Researchers from the University of Georgia Odum School of Ecology have found that certain neotropical stream ecosystems rely almost entirely on a single fish species known as the banded tetra for the critical nutrient phosphorus. In a paper recently published in the journal Ecology, the researchers, led by Gaston E. “Chip” Small, explain why this particular species plays such a crucial role—and why these stream systems are vulnerable as a result.
“I initially set out to understand how different physiological factors—diet, fish elemental composition, stream chemistry—interacted to affect rates of nutrient recycling,” said Small, who recently earned his Ph.D. from the Odum School and is now a postdoctoral research associate at the University of Minnesota. “The more interesting story about the disproportionate importance of certain species emerged from the results.”
Small explained that nutrient recycling is important in freshwater streams that are low in phosphorus and nitrogen. These chemicals provide nutrition for organisms, such as algae, that form the base of the food web. Some streams are naturally high in phosphorus and nitrogen. For streams with low levels, however, fish can provide these elements by excreting the excess nutrients they’ve consumed.
To understand the dynamics of nutrient recycling, Small and his team measured the nitrogen and phosphorus excretion rates of 12 fish species in four streams with varying levels of phosphorus. The research was carried out at La Selva Biological Station in lowland Costa Rica. Co-author Catherine M. Pringle, Odum School Distinguished Research Professor of Ecology, has been conducting research at La Selva with her students for more than 20 years and has amassed a wealth of data about stream chemistry and food webs there. “The work already done at La Selva was invaluable,” said Small. “We certainly couldn’t have started from scratch with unfamiliar stream systems and answered these questions.”
The researchers collected and analyzed samples, calculating the weight and amounts of phosphorus and nitrogen in the body of each fish. They also determined the composition of each fish’s diet—the food items as well as the proportion of aquatic to terrestrial sources—by examining digestive tract contents. This was particularly important, Small explained, because there was not a lot of existing data about the dietary component of nutrient recycling.
The researchers then calculated each species’ excretion rates for both nutrients. For nitrogen, they found that excretion rates increase with the proportion of insects in the diet. For phosphorus too, rates depended upon the proportion of insects in the diet, but also on the percentage of phosphorus in the fish’s body and the level of phosphorus in the stream.
The team found that Astyanax aeneus, the Latin name for the banded tetra, had the highest rate of phosphorus excretion among the five most abundant species in the lowest phosphorus stream.
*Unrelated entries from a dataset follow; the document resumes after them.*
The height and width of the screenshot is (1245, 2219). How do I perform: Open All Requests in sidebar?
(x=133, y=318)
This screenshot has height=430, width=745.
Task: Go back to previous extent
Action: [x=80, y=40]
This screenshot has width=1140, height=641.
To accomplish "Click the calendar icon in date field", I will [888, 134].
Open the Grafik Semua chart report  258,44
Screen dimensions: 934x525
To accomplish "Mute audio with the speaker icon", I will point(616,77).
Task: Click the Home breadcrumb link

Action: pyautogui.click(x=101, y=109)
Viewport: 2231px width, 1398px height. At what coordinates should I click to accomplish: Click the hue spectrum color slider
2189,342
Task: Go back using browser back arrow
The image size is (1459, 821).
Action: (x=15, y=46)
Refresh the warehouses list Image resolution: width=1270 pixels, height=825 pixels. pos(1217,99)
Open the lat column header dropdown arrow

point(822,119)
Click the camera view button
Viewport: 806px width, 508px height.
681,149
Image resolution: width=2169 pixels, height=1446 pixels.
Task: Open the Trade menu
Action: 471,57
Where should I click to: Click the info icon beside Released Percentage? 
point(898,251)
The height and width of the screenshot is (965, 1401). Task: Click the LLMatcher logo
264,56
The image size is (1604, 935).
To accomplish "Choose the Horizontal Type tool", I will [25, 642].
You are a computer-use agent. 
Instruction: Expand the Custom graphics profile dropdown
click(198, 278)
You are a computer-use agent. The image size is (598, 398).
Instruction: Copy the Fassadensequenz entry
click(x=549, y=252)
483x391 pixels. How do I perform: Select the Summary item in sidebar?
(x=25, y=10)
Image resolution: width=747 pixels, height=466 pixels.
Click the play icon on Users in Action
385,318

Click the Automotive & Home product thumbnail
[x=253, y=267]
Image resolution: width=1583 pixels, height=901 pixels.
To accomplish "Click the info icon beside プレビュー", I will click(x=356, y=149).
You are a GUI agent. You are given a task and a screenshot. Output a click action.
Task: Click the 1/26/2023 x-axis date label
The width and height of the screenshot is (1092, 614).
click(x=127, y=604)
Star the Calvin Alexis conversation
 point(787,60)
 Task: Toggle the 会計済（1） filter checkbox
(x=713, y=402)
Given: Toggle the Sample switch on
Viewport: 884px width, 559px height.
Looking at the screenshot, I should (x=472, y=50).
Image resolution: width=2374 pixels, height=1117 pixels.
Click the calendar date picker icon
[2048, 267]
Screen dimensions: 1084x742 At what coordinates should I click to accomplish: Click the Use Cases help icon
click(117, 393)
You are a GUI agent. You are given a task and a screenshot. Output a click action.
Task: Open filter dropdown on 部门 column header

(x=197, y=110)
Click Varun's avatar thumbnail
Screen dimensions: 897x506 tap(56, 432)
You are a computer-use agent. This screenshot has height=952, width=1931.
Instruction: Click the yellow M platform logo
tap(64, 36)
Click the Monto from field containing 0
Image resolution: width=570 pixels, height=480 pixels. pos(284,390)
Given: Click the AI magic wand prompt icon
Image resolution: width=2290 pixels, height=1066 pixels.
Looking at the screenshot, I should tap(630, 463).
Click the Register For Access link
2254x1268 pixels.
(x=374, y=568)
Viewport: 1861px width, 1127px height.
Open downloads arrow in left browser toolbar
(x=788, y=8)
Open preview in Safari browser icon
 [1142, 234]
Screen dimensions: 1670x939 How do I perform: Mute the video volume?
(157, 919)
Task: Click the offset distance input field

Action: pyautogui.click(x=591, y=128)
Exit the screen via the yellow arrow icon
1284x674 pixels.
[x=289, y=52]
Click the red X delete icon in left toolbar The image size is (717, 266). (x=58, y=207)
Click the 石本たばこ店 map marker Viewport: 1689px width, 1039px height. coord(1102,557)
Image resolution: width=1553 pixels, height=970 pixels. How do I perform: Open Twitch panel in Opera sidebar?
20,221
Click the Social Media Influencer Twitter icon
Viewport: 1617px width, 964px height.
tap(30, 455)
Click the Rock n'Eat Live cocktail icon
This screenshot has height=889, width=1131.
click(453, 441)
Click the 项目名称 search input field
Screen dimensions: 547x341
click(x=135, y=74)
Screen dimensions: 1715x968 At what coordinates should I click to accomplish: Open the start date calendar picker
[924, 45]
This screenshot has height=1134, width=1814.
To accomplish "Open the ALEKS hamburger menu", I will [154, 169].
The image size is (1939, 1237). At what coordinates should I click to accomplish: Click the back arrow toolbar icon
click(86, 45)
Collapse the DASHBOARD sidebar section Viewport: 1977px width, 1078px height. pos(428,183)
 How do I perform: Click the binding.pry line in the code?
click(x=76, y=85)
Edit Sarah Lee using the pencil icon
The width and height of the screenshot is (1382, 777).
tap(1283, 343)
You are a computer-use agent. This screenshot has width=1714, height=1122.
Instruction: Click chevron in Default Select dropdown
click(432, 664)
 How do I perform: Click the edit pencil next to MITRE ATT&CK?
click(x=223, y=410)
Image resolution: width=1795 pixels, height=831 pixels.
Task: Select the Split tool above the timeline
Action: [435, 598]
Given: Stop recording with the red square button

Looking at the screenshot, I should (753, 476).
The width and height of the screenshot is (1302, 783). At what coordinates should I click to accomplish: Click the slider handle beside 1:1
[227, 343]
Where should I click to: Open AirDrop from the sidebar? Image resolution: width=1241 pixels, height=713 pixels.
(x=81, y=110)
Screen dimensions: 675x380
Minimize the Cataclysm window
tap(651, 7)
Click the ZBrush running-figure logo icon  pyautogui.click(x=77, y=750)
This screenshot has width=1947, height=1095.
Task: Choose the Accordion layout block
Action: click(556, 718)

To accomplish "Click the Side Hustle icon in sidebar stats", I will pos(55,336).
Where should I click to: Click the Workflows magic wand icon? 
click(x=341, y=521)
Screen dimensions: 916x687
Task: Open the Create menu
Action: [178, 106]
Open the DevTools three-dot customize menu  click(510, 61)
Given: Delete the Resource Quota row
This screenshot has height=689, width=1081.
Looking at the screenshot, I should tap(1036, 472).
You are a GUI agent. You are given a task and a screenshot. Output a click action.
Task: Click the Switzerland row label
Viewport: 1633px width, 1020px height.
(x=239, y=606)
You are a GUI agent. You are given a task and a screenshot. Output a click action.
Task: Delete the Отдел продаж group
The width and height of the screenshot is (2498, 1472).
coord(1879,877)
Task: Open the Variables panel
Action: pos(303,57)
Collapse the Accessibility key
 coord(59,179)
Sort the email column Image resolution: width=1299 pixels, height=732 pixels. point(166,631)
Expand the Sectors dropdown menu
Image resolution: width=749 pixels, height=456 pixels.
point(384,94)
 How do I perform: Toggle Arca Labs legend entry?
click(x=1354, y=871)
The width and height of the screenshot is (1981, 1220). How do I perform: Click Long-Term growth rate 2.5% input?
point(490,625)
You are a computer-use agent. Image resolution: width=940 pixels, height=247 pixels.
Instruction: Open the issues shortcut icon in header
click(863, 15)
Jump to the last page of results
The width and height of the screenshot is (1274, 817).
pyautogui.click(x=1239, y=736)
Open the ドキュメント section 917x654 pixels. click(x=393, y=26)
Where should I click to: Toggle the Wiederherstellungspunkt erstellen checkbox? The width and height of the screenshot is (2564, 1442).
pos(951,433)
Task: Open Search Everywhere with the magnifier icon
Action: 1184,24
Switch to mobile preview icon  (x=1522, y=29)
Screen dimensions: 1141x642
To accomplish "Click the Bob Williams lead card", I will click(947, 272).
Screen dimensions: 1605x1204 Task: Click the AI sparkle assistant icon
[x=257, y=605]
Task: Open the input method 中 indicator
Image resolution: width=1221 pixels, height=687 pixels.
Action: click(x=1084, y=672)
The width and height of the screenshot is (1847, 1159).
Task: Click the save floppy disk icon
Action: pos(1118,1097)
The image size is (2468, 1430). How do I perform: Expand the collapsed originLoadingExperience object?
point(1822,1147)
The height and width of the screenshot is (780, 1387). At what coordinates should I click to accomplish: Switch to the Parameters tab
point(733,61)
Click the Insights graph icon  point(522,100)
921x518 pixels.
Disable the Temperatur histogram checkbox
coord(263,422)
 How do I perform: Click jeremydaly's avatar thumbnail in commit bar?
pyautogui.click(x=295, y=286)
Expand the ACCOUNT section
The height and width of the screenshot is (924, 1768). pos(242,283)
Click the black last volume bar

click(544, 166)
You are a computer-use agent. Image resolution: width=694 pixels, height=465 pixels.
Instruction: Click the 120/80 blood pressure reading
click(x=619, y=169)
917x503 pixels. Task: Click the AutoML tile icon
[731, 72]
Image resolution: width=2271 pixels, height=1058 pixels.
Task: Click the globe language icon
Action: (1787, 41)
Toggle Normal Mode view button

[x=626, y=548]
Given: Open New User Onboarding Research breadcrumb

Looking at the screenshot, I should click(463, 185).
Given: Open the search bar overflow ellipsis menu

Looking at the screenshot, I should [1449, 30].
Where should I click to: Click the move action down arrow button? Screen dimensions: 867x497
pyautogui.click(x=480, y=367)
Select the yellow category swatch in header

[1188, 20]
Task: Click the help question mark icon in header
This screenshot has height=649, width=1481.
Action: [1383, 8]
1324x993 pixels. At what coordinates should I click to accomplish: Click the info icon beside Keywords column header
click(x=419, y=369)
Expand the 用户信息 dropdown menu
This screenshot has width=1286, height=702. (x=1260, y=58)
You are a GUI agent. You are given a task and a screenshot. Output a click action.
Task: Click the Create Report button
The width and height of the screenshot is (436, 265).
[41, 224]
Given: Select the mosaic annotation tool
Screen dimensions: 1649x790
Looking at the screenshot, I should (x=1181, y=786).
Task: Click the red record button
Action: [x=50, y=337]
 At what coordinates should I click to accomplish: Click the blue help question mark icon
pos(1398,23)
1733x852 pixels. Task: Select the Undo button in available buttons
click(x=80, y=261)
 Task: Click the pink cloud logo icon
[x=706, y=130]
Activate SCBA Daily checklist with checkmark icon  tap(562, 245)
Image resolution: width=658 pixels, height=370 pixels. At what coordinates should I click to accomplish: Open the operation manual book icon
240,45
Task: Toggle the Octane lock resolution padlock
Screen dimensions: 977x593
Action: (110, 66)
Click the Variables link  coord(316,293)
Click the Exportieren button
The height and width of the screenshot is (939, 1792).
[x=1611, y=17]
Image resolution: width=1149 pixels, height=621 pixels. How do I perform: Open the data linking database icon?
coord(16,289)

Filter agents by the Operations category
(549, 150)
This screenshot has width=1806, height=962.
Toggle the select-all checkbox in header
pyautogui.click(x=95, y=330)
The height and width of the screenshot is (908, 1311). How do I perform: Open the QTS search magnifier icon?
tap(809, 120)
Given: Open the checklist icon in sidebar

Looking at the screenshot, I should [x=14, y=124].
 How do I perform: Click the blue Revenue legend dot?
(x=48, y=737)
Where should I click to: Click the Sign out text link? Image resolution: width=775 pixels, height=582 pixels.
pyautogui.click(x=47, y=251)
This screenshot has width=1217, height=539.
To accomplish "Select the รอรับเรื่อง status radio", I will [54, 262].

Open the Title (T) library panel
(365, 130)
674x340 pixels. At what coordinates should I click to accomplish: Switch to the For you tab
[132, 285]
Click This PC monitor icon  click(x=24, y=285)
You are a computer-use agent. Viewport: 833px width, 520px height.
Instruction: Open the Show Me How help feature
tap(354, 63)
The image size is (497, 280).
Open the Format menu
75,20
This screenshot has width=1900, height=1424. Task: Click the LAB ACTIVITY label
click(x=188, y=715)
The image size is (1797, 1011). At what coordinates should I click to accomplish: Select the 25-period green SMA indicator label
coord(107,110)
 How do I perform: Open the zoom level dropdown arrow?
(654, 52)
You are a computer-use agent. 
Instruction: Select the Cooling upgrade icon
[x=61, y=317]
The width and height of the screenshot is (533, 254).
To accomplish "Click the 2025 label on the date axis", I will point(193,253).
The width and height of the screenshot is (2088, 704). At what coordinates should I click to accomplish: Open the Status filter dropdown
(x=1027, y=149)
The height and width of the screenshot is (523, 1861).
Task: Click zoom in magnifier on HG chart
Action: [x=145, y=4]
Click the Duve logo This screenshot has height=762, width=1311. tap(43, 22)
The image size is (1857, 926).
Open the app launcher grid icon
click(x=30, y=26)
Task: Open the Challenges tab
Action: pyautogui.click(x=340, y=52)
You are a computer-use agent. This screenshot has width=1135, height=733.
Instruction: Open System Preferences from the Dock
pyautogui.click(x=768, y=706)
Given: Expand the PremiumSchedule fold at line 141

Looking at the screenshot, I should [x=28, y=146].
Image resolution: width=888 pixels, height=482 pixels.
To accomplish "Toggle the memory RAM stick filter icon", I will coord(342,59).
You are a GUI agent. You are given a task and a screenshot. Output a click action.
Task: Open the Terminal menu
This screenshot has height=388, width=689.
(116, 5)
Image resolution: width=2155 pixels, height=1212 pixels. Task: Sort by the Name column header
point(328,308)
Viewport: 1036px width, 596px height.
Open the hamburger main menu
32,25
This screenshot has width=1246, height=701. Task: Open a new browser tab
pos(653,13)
It was responsible for 90 percent of the phosphorus recycled by all five species and 90 percent of the phosphorus needed by the stream system, making it the system’s keystone nutrient recycler—a term coined by Small and his colleagues to describe the study’s findings.
Small said that A. aeneus is also likely to be an important species in many other similar streams in the tropics and subtropics. “We have to understand what species are doing in ecosystems,” he said. “And there are real threats to them. There is a high potential for invasion by non-native tilapia, which is farmed nearby. Armored catfish also have been sighted in an adjacent stream—while native, they are invading from outside their natural range. Loss of a keystone nutrient recycler could have an enormous impact, as could the invasion of species with a high phosphorus demand. The way the ecosystem functions could change dramatically.”
Small said the research highlights the importance of conservation efforts in maintaining ecosystem function. “It is highly likely that, in other aquatic ecosystems, similarly important species are being lost before scientists even understand their importance,” he said.
Pringle said that Small’s study has put the ongoing research conducted at La Selva into a larger context. “Chip Small is an exceptional scientist,” she said. “It has been inspirational to watch his ideas unfold during his time at UGA. His intellectual depth and curiosity, combined with his creativity and steadfast dedication and perseverance toward goals, will most certainly continue to yield important scientific contributions in the fields of ecology and biogeochemistry.”
The study’s coauthors with Small and Pringle were Mark Pyron of Ball State University and John H. Duff of the U.S. Geological Survey. Funding was provided by the National Science Foundation and the U.S. EPA Science to Achieve Results Graduate Fellowship Program.